If the tyre’s construction is not supportive enough, the tyre’s surface will be overwhelmed. Either the compound will not reach the critical threshold at which it begins to bond, or it will overheat and go beyond the upper threshold. The tyre’s core needs to be at the correct temperature to have enough elasticity in it that it can bend and thereby support the tread. So there are two crucial but inter-related temperatures. The tyre blankets applied before the car leaves the garage initiate this heating process through the sidewalls and tread. But they can only do part of the job and cannot penetrate deeply enough into the tyre’s core to give it the required all-round temperature. The job has to be completed by the car putting the tyre under load out on track.
It is important that the core and tread temperatures are evenly matched. If the core remains too cool and inflexible, it’s quite possible to overheat the tread which will mean very little grip is generated and therefore the core remains cool. So the whole process becomes a vicious cycle. Conversely, it is important that the compound is not too soft or hard for the demands of the track, otherwise its chemical bonding will either not be initiated fully or break down – and the resultant lack of cornering force will keep the core cool and inflexible.
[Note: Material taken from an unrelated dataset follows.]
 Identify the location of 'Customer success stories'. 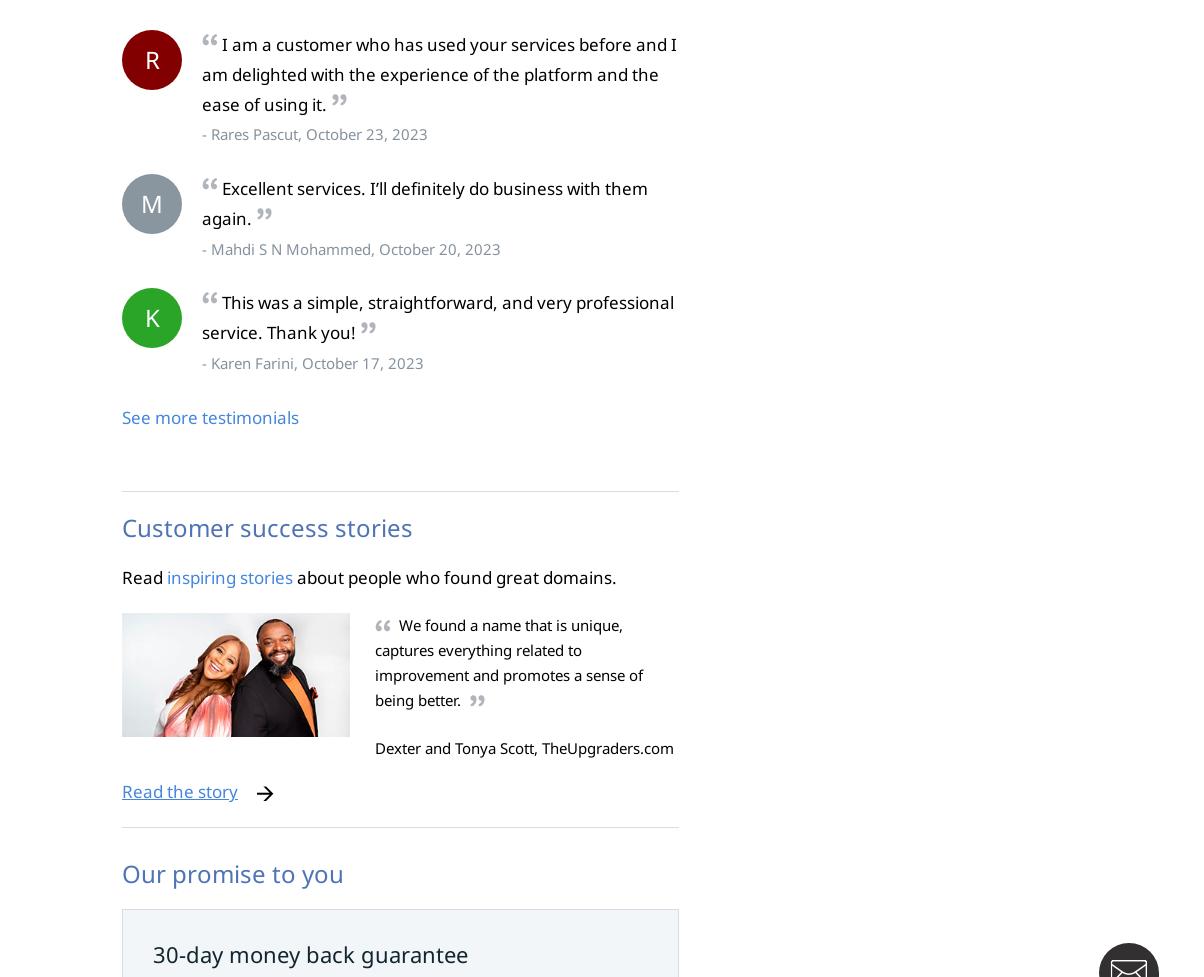
(121, 525).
Teams use the heat generated by the brakes and conduct it through the wheel rims to help generate tyre temperature. For qualifying, this is more critical for the fronts than the rears which can be brought up to temperature relatively easily because they are on the driven wheels. But generating the appropriate wheel rim temperature and keeping it from escalating after a few laps is a delicate balance – and hence the wheel rims have all sorts of cooling channels. The Mercedes rear wheel rim introduced in Spa is designed to act almost as an extractor fan, attempting to use the enhanced airflow to stabilise the rim temperatures.
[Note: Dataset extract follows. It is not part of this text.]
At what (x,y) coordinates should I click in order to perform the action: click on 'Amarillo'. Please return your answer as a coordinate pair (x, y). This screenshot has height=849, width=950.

If the rubber overheats it will blister. The blisters can be internal and initiated in the core – or on the tread surface. Often, blisters on the surface have initiated in the core. Typically, they will form in a circumferential line around the tyre, where it is running at its hottest. This could be seen very clearly in images in Brazil of the front and rear tyres of both Lewis Hamilton and Valtteri Bottas. The degree of camber and castor – as well as the steering geometry – play a key role in determining which section of the tyre’s width is under the most stress and generating the most heat.
Front blistering is generally not as serious a problem in the race as rear blistering, as it can be more readily controlled by the driver – though they are often interrelated, as explained by a Mercedes engineer. “Blistering appears because you exceed a temperature, so the driver knows he has to look after the tyres. If you get front blisters it looks bad but you can drive on and it doesn’t hurt you dramatically. Rear blistering can be disastrous, so what the driver is purposely trying to do the whole time is load the front up in order to save the rear. The rear obviously has so much energy going into it – it’s got a huge engine pushing it along, whereas the front doesn’t have that.”
The combination of track characteristics and compounds will determine how susceptible a tyre is to blistering, as will the traits of the car and how it’s being driven. On Sunday, the Red Bull was far less prone to blistering its tyres than the Mercedes or Ferrari – hence Verstappen was able to run his race at a much faster pace than their drivers. The difference in tyre usage between cars is rarely as stark as was apparent on Sunday, but that mechanism is always at play.